En menos de una semana pasó de las playas de Estados Unidos a recorrer el territorio nacional. Carolina Pampita Ardohain se entregó a dos paisajes extremos de la Argentina: desde la dureza milenaria del hierro cósmico en el Campo del Cielo, en el Chaco, hasta la suavidad luminosa de las sierras cordobesas y las aguas calmas del lago Los Molinos. En cada destino, la modelo no solo dejó postales de ensueño, sino que también tejió un relato íntimo de conexión con la tierra, el silencio y la inmensidad.
Su primera parada fue Chaco. Allí está, vestida con un delicado traje beige bordado, el cabello suelto cayéndole sobre los hombros, los brazos abiertos en torno a una roca suspendida por cables de acero. No es una piedra cualquiera. Es “El Chaco”, una masa de hierro de 37 toneladas que cayó del cielo hace miles de años y hoy reposa en el parque Campo del Cielo, una de las zonas de impacto meteórico más importantes del planeta.
La modelo sonríe a la cámara, apoya la mejilla contra la superficie rugosa y oxidada del meteorito y toma una selfie con gesto distendido. En otra imagen, se sienta sobre la roca como si fuera un trono ancestral, con las botas altas de gamuza clara y la mirada perdida hacia el horizonte chaqueño.
En una toma más amplia, la postal cambia. El meteorito se muestra sobre una base firme de concreto, rodeado por vegetación baja, árboles dispersos y una explanada que enmarca el silencio. Desde lejos, Pampita levanta los brazos como una ofrenda, mientras el sol acaricia las copas verdes del parque. Una mujer, sola ante un gigante de otros tiempos.



Pero la travesía no termina en Chaco. Horas después, una nueva imagen revela otro capítulo. Sentada junto a la ventanilla de un avión, con campera de cuero negra, remera blanca y gafas oscuras, Pampita sonríe. Su mensaje es breve y entusiasta: “¡Córdoba allá vamos!“.
Las postales que siguen cambian de tono pero no de asombro. Una vista panorámica del embalse Los Molinos, con un puente de hormigón cruzando aguas tranquilas, revela el otro destino. A los costados, la vegetación nativa enmarca el paisaje, mientras un árbol sin hojas se recorta en primer plano como una silueta detenida en el tiempo.

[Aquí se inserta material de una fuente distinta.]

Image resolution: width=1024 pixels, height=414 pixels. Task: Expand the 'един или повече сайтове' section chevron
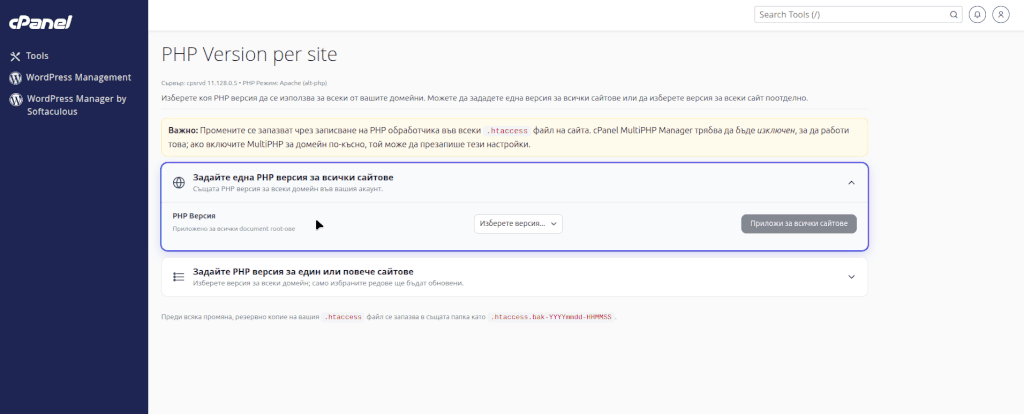click(851, 277)
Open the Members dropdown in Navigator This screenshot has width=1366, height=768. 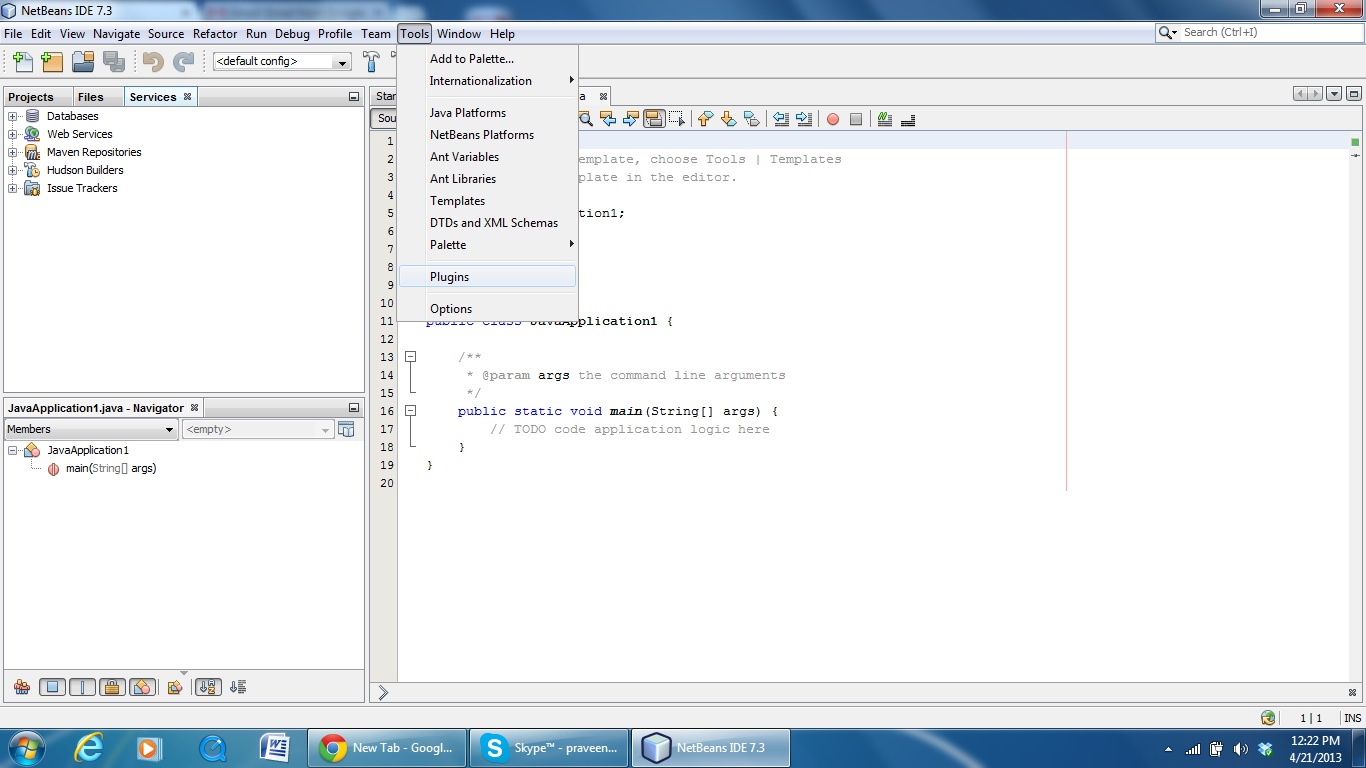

Las primeras imágenes del destino revelan la majestuosidad del embalse Los Molinos. Un puente de hormigón se estira sobre el agua mansa, flanqueado por vegetación nativa y un árbol sin follaje que irrumpe en el primer plano como un espectador silente. La cámara se aleja para captar otra escena: el lago reluciente, atrapando el sol como si fuera su reflejo privado, mientras las sierras verdes lo abrazan desde todos los ángulos bajo un cielo despejado.
El viaje se vuelve íntimo. En una imagen vertical, una hilera de pinos altos se alza con solemnidad, y el sol se cuela entre las copas como un susurro. En el pie, una palabra: “Molvento”. No es solo un paisaje. Es el umbral de una experiencia distinta.


La escena siguiente confirma el entorno: un salón de hotel moderno, con amplios ventanales que abren paso al bosque circundante. La luz natural entra con generosidad, y la tranquilidad se instala, sin pedir permiso, en un refugio en medio de la naturaleza, donde cada vista parece diseñada para inspirar quietud.
En una terraza al aire libre, Carolina vuelve a aparecer. Sentada frente al lago, con la misma campera negra y sus inseparables gafas, disfruta de un desayuno serrano. La mesa se muestra rebosante de frutas frescas, jugo de naranja, medialunas, cereales, yogur e infusiones. Todo dispuesto con una estética cálida, sencilla y generosa.
Y como broche final, una imagen inmóvil y serena: un velero solitario navega sobre las aguas calmas del lago, enmarcado por un cielo límpido. Nada se mueve. Nada interrumpe. Solo el sonido imaginado del viento empujando las velas, en una escena que parece suspendida fuera del tiempo.